- **TASK REQUIREMENTS**:
Please repeat exactly the lines from the one containing "You are a computer-use" to the end of the entries below, both included, and omit all pictures.

- **STORED DATA**:
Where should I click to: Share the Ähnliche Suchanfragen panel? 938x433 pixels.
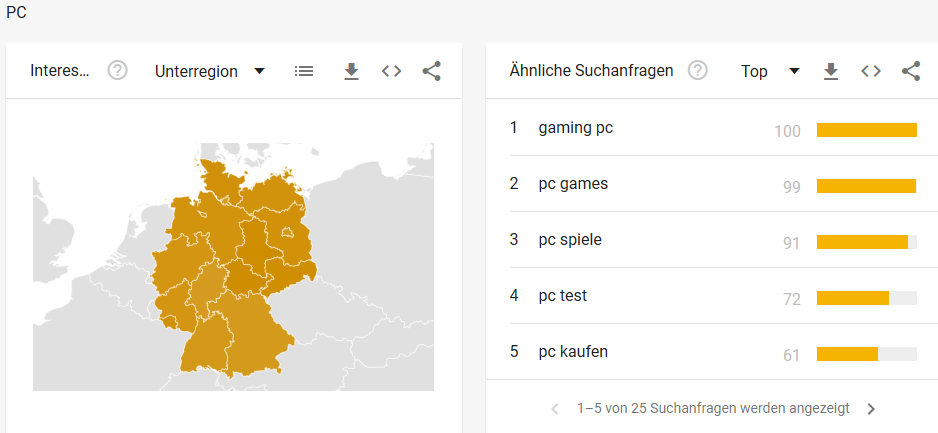tap(910, 71)
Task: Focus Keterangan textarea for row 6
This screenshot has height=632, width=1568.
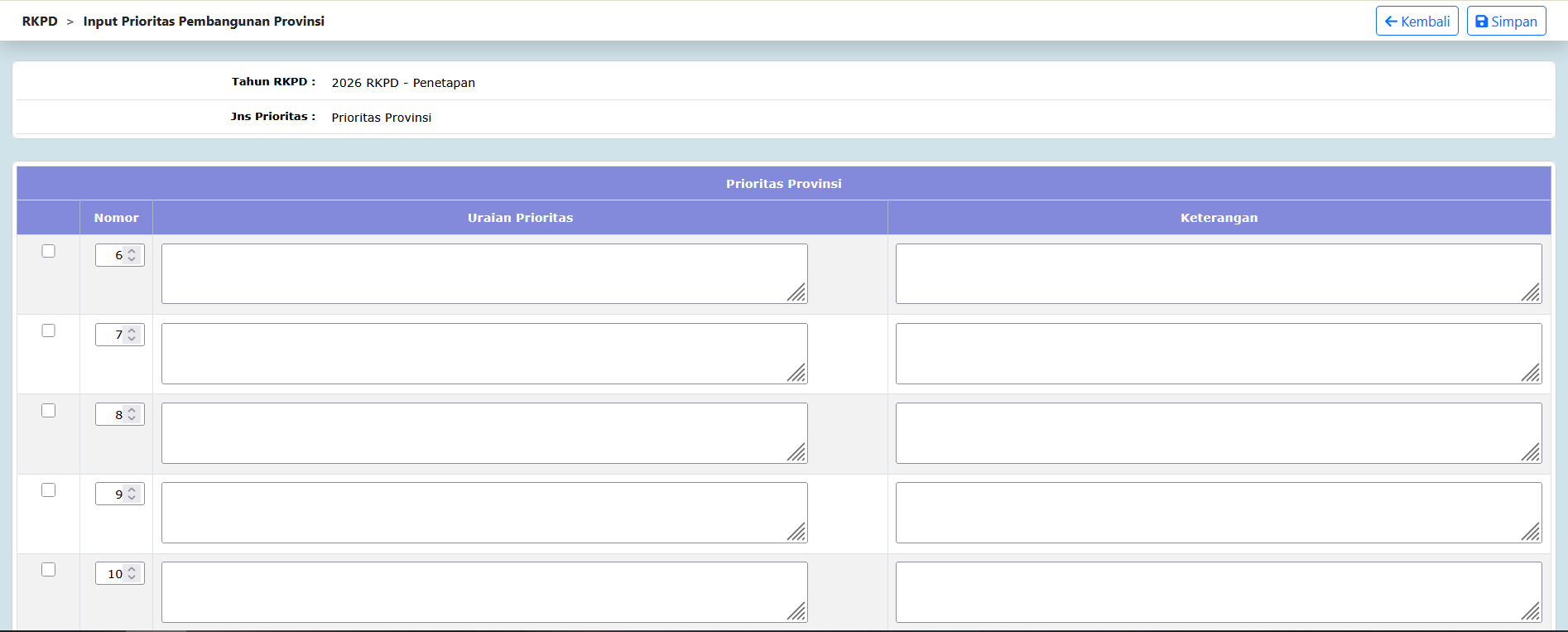Action: (1218, 273)
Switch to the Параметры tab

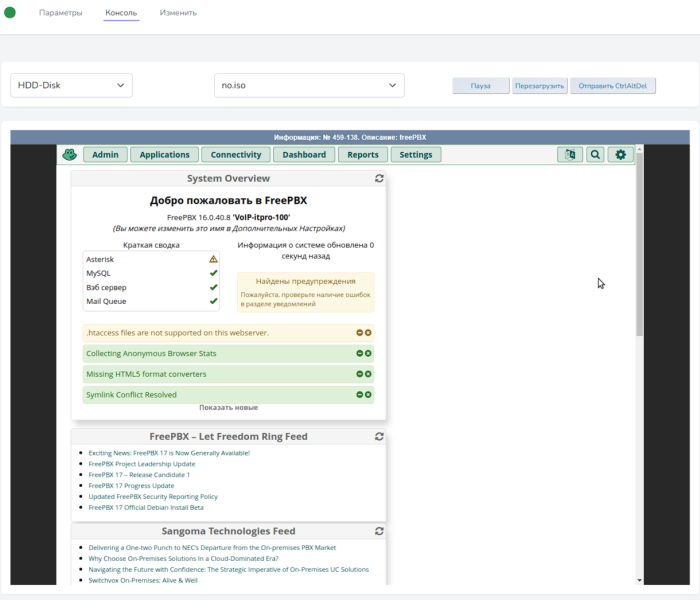pyautogui.click(x=60, y=13)
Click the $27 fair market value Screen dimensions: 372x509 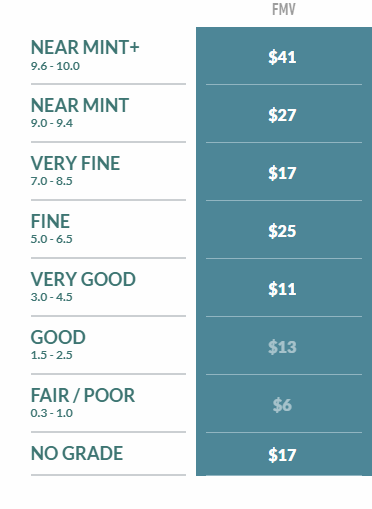tap(282, 115)
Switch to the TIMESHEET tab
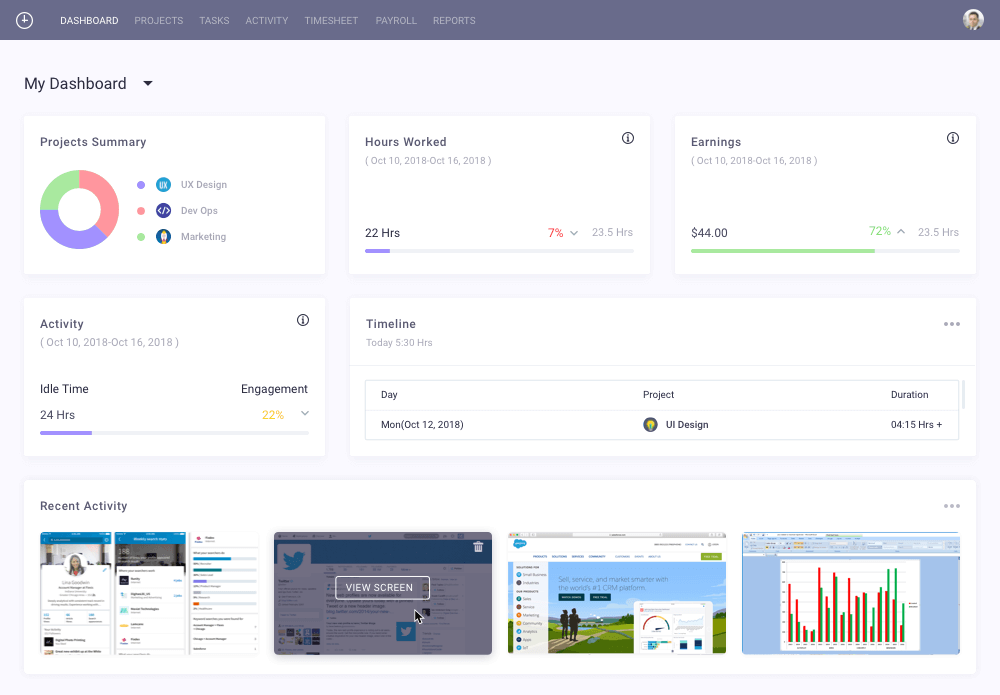1000x695 pixels. pyautogui.click(x=331, y=20)
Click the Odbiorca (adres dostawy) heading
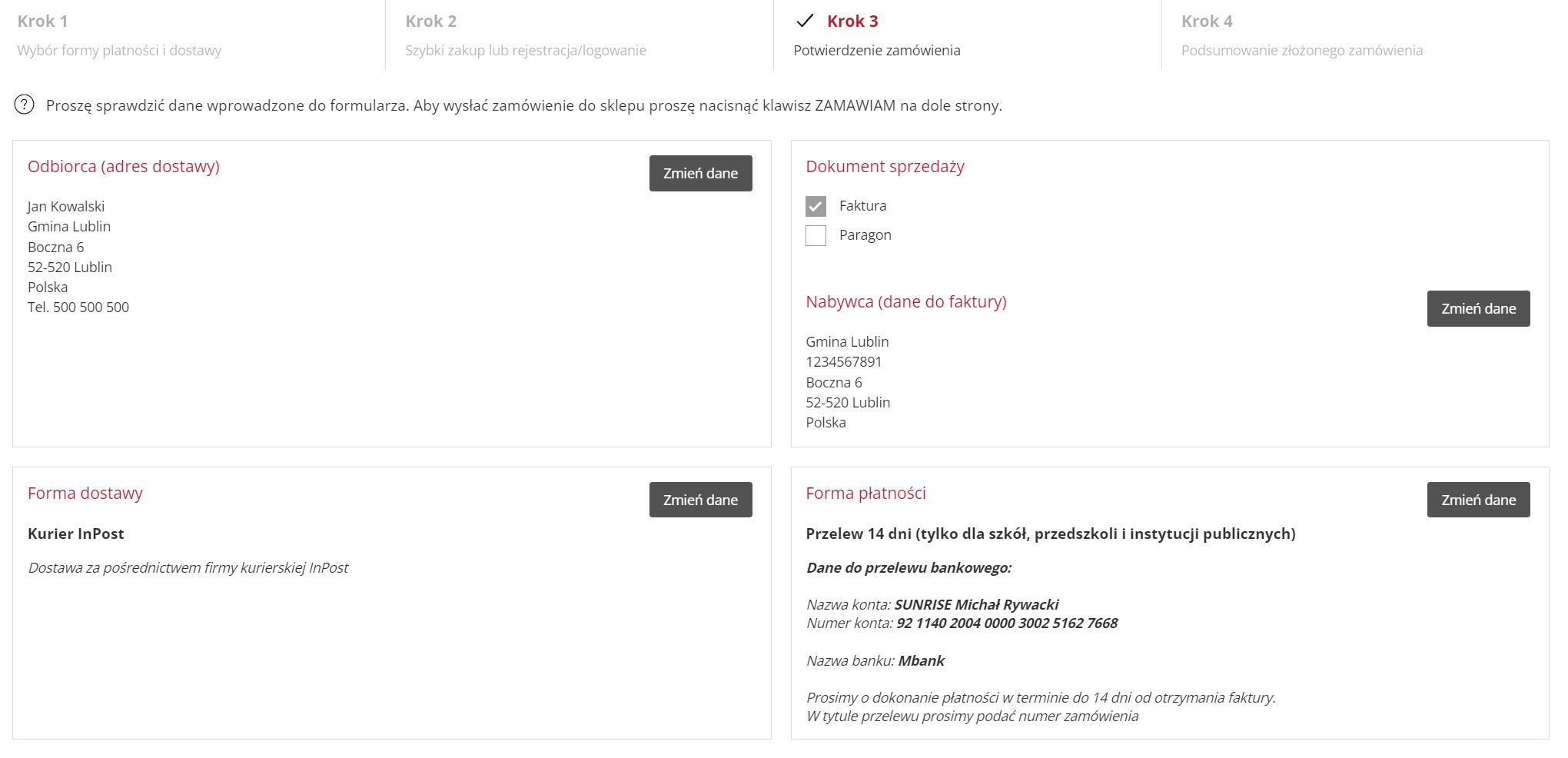The image size is (1568, 758). [124, 167]
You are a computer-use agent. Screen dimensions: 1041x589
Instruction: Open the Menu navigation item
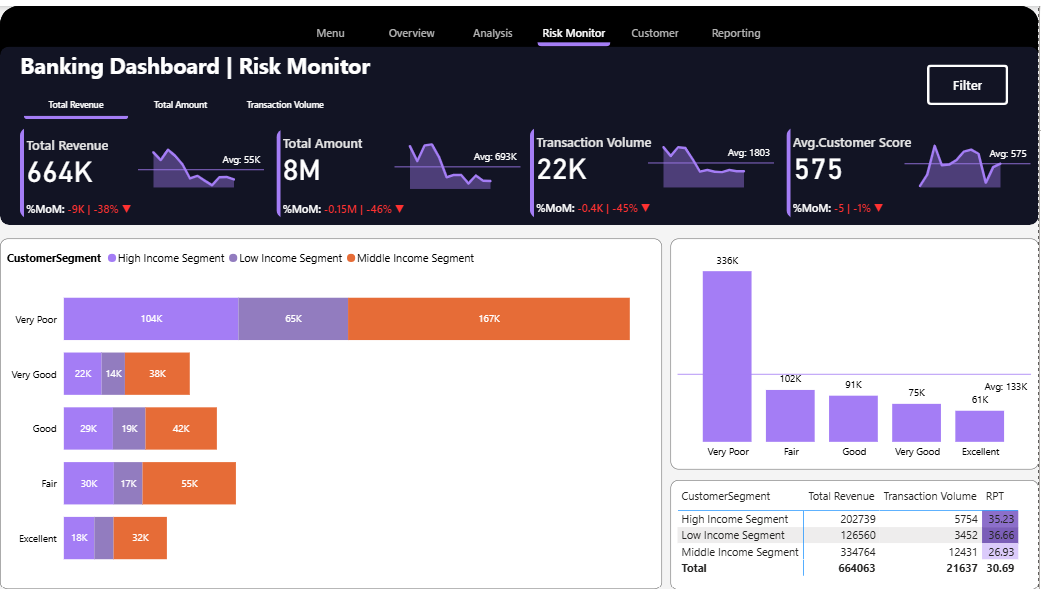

- **RESPONSE TO THE TASK**:
You are a computer-use agent. Screen dimensions: 1041x589
Instruction: Open the Menu navigation item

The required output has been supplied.